ASSIGNMENT: Below are the records. Retype, exactly, the lines from the first through the line with "Viewport: 252px width, 282px height.", and leave out the pictures.

MATERIAL TO PROCESS:
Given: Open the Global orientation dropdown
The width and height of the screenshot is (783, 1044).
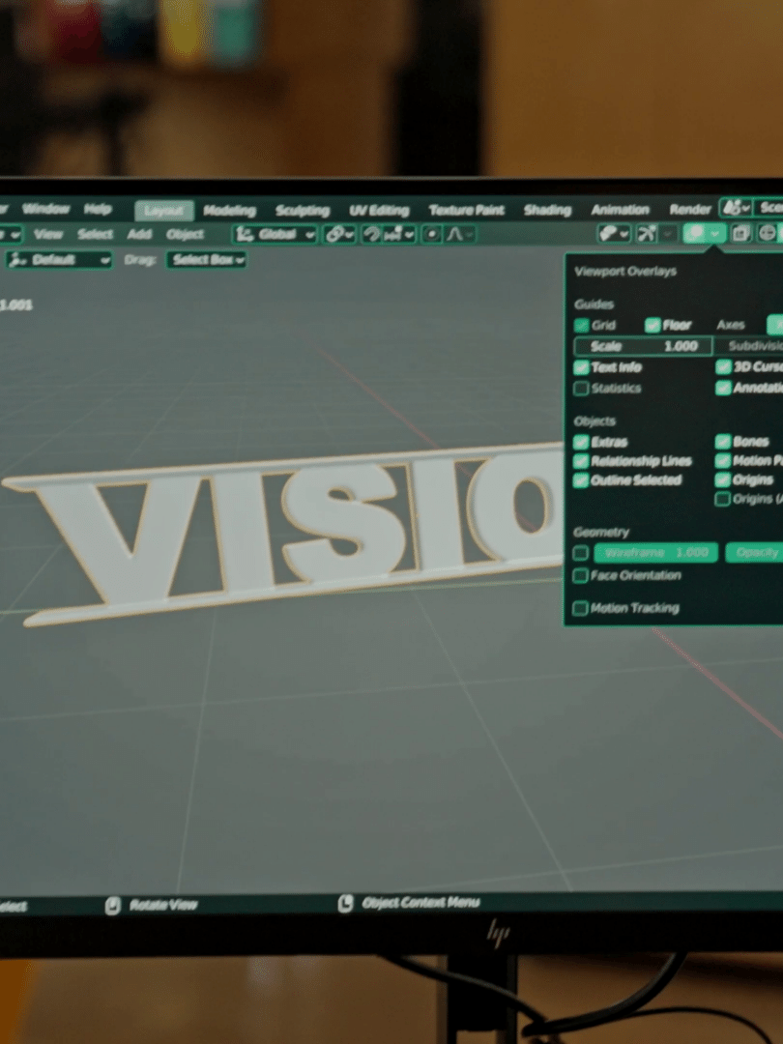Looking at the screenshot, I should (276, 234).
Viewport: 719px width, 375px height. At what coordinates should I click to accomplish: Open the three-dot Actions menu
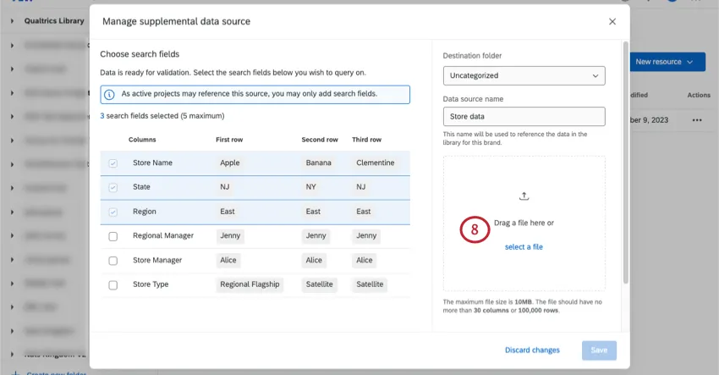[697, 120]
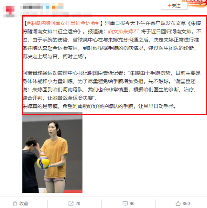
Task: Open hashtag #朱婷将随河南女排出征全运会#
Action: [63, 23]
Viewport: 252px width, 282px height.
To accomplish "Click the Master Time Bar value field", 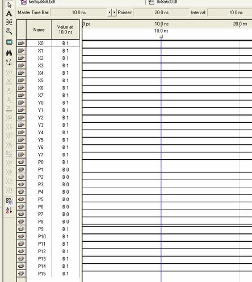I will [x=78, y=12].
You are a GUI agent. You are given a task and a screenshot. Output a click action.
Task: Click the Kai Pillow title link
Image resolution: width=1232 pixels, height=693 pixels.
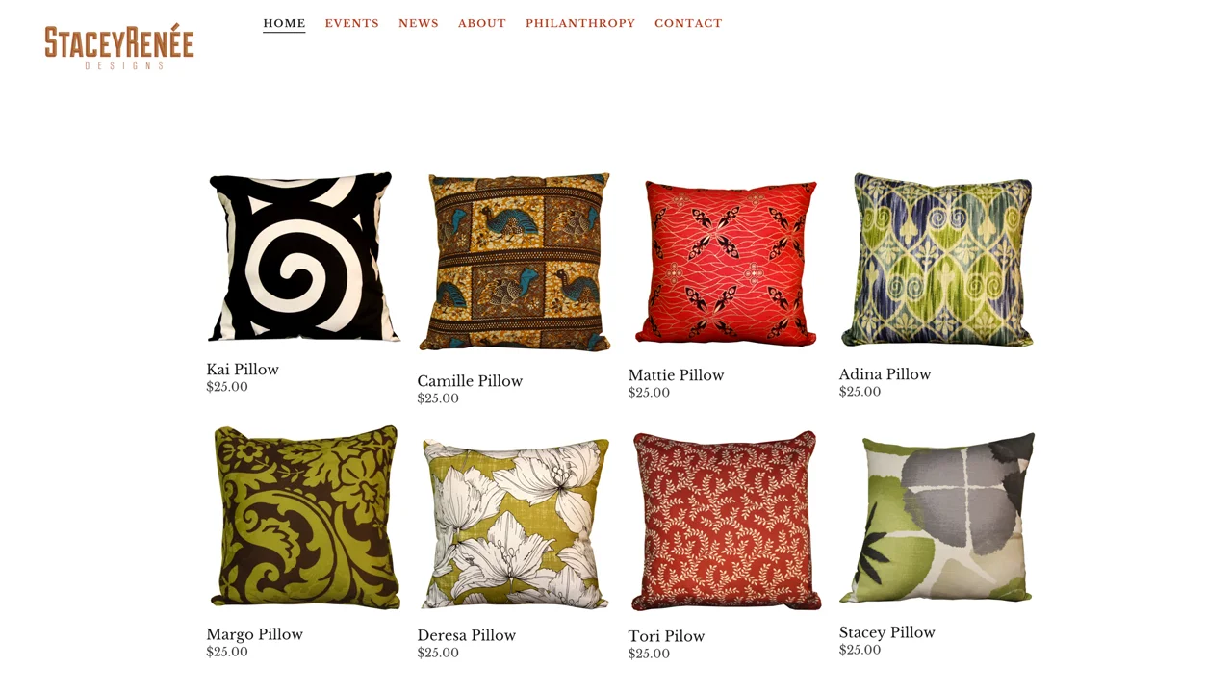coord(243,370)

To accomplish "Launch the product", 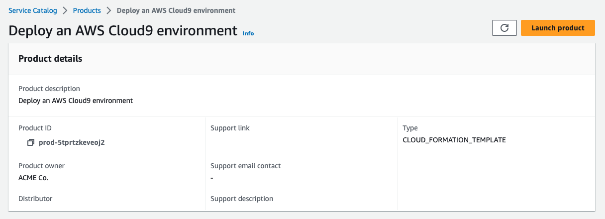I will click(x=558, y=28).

EXERCISE SOLUTION:
Given: Open the Global orientation dropdown
The width and height of the screenshot is (783, 1044).
Looking at the screenshot, I should (276, 234).
Viewport: 719px width, 375px height. At what coordinates should I click to accomplish: Open the three-dot Actions menu
[697, 120]
Task: Open hashtag #朱婷将随河南女排出征全运会#
Action: [63, 23]
Viewport: 252px width, 282px height.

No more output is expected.